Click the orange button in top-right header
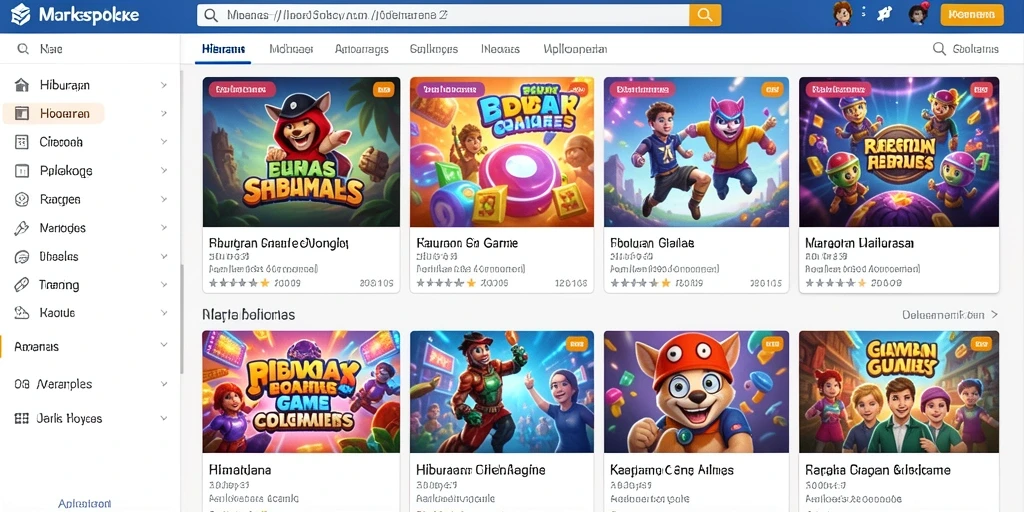This screenshot has width=1024, height=512. point(972,14)
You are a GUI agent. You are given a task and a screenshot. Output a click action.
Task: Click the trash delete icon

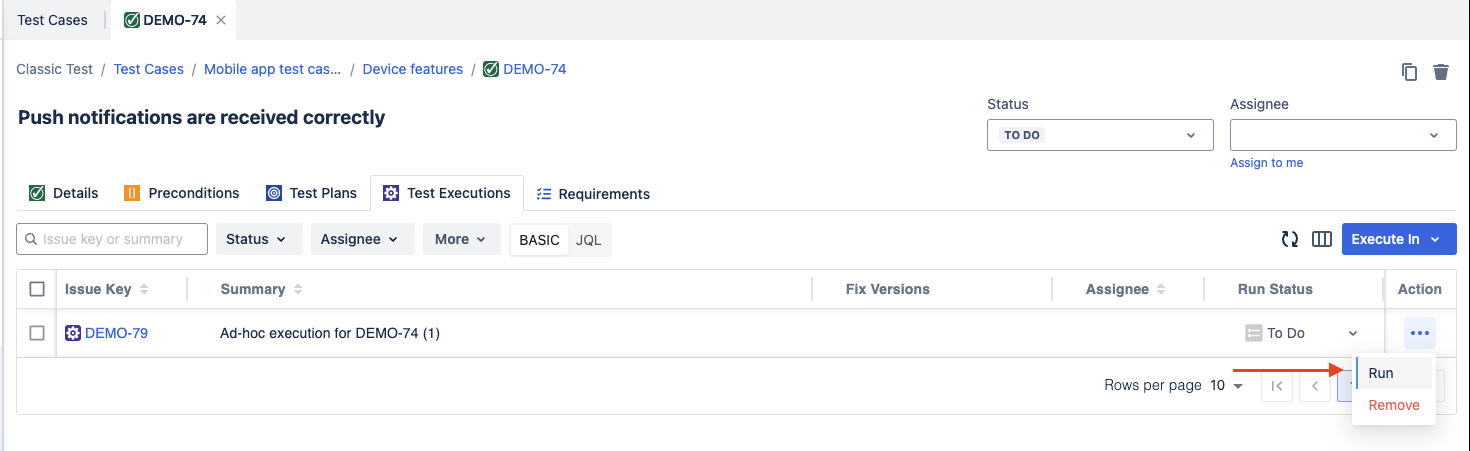coord(1441,72)
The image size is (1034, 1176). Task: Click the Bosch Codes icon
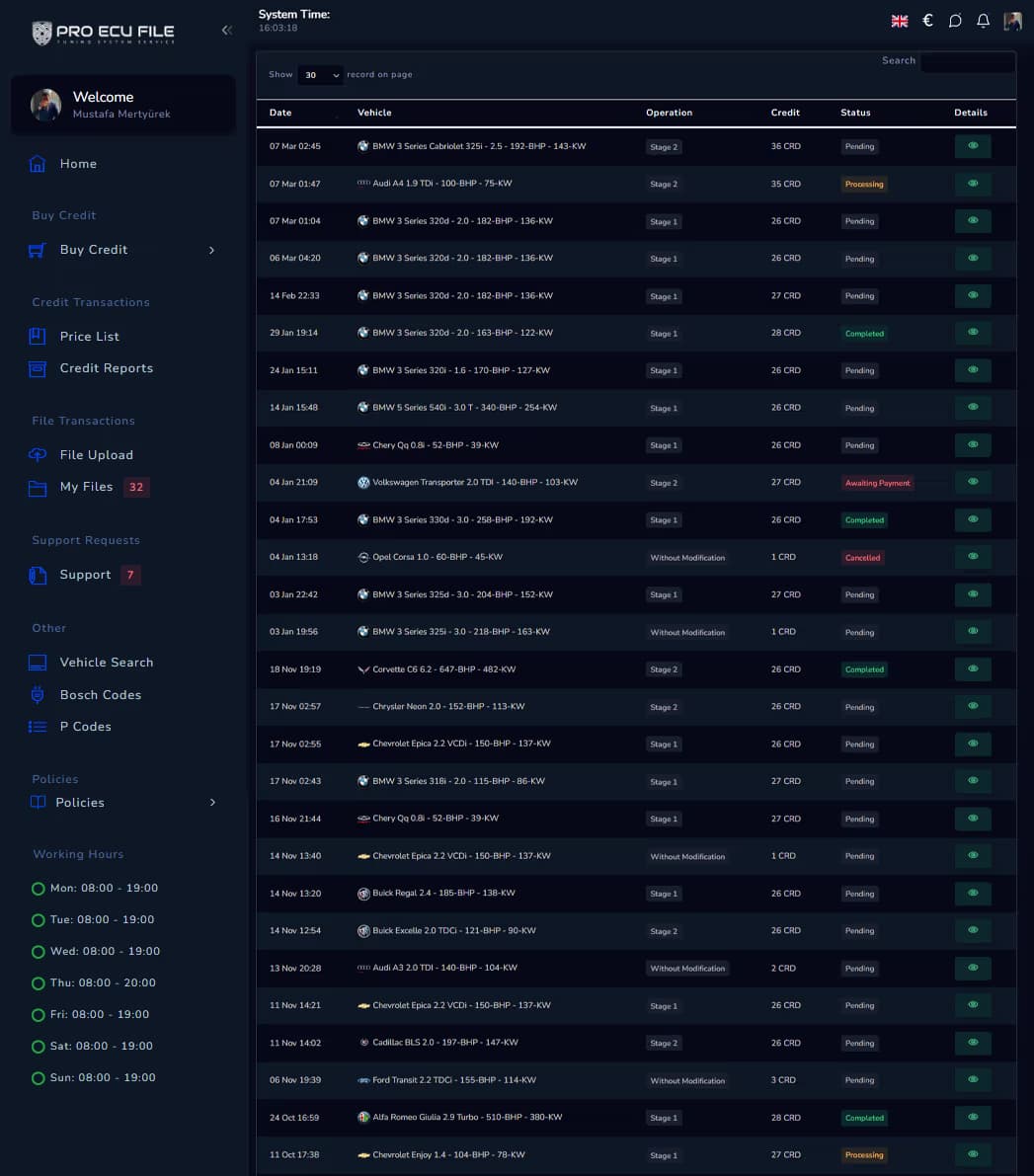click(37, 694)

PROBLEM DETAILS: Print the text of the entries above word for word, keeping every line in its original order, and omit the pictures.

SOLVED EXERCISE:
Click the orange button in top-right header
This screenshot has width=1024, height=512. point(972,14)
You are a GUI agent. You are given a task and a screenshot. Output a click action.
Task: Click the trash delete icon

coord(1441,72)
The image size is (1034, 1176). Task: Click the Bosch Codes icon
click(37, 694)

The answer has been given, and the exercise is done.